Once the line containing "Viewport: 686px width, 500px height." is found in the records below, return it and each following line exactly, up to and including the line containing "Print the test", and nothing else.

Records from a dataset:
»»

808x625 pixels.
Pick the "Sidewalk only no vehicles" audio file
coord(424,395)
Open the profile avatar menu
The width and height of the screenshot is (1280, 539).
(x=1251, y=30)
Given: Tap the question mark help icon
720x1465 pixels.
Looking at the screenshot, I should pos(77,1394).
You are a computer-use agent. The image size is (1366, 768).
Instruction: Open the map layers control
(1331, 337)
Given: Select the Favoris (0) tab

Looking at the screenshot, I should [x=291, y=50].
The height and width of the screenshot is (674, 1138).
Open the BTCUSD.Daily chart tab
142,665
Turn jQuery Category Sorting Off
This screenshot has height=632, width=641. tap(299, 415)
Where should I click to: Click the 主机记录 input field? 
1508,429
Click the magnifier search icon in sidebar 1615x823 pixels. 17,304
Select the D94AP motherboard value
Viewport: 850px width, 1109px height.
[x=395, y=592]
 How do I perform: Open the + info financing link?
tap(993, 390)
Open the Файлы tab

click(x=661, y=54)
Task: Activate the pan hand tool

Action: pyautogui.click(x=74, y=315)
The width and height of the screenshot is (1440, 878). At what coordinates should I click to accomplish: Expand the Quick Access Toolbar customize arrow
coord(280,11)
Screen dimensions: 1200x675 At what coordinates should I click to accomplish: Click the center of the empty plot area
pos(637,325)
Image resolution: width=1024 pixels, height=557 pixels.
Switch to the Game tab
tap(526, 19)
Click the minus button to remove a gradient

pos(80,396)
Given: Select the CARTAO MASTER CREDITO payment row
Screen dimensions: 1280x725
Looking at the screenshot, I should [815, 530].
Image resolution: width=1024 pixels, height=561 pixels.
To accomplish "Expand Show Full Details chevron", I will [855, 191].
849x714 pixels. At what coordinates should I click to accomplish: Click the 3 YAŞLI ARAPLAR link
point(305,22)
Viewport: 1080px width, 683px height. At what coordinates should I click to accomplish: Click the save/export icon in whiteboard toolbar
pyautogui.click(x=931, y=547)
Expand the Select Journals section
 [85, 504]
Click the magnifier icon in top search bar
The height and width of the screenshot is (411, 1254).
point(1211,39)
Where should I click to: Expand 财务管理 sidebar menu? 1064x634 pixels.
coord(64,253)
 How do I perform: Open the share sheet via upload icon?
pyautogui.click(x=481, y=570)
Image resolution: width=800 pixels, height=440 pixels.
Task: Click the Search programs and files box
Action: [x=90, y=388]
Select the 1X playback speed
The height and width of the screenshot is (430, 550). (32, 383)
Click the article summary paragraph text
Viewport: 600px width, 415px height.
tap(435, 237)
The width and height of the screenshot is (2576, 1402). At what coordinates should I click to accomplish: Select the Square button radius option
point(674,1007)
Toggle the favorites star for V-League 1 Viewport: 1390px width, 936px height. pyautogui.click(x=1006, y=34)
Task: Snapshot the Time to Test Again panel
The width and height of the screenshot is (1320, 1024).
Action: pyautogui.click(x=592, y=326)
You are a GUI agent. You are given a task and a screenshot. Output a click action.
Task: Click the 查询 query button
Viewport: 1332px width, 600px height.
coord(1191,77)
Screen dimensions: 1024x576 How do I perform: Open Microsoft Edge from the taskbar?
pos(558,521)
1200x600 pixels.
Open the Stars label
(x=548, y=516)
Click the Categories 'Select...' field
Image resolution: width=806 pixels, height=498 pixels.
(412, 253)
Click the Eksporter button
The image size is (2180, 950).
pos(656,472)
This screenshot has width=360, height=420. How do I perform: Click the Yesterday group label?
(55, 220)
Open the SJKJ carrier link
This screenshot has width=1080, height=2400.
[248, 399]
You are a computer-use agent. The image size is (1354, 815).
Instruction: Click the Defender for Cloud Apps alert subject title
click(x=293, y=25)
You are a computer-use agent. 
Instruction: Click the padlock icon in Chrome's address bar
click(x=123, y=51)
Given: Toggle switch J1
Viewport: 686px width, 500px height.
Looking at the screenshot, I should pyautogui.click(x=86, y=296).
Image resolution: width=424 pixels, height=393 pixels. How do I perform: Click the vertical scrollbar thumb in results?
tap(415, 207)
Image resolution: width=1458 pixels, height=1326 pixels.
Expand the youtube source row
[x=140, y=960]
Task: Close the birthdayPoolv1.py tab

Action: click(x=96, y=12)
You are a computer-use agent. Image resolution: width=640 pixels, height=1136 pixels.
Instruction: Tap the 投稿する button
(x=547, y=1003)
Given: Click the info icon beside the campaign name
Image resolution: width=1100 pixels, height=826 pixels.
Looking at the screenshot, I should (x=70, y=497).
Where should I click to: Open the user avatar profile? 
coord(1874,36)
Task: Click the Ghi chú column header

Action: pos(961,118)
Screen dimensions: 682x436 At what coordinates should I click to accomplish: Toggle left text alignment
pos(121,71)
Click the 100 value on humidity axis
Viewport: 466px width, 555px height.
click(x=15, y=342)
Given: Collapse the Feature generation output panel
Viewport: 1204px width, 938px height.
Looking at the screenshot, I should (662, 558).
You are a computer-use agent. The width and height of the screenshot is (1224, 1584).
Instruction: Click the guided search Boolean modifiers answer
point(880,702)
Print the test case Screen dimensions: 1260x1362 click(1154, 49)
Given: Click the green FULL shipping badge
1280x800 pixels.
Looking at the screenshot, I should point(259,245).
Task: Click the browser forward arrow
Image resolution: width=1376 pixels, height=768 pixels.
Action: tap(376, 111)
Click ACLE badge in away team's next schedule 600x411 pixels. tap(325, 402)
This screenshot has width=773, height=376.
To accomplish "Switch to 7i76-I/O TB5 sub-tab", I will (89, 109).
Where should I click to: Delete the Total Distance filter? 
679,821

««

Final answer:
Viewport: 686px width, 500px height.
Looking at the screenshot, I should pyautogui.click(x=86, y=296).
Image resolution: width=424 pixels, height=393 pixels. How do I perform: Click the vertical scrollbar thumb in results?
tap(415, 207)
Image resolution: width=1458 pixels, height=1326 pixels.
Expand the youtube source row
[x=140, y=960]
Task: Close the birthdayPoolv1.py tab

Action: click(x=96, y=12)
You are a computer-use agent. Image resolution: width=640 pixels, height=1136 pixels.
Instruction: Tap the 投稿する button
(x=547, y=1003)
Given: Click the info icon beside the campaign name
Image resolution: width=1100 pixels, height=826 pixels.
Looking at the screenshot, I should (x=70, y=497).
Where should I click to: Open the user avatar profile? 
coord(1874,36)
Task: Click the Ghi chú column header

Action: pos(961,118)
Screen dimensions: 682x436 At what coordinates should I click to accomplish: Toggle left text alignment
pos(121,71)
Click the 100 value on humidity axis
Viewport: 466px width, 555px height.
click(x=15, y=342)
Given: Collapse the Feature generation output panel
Viewport: 1204px width, 938px height.
Looking at the screenshot, I should (662, 558).
You are a computer-use agent. The width and height of the screenshot is (1224, 1584).
Instruction: Click the guided search Boolean modifiers answer
point(880,702)
Print the test case Screen dimensions: 1260x1362 click(1154, 49)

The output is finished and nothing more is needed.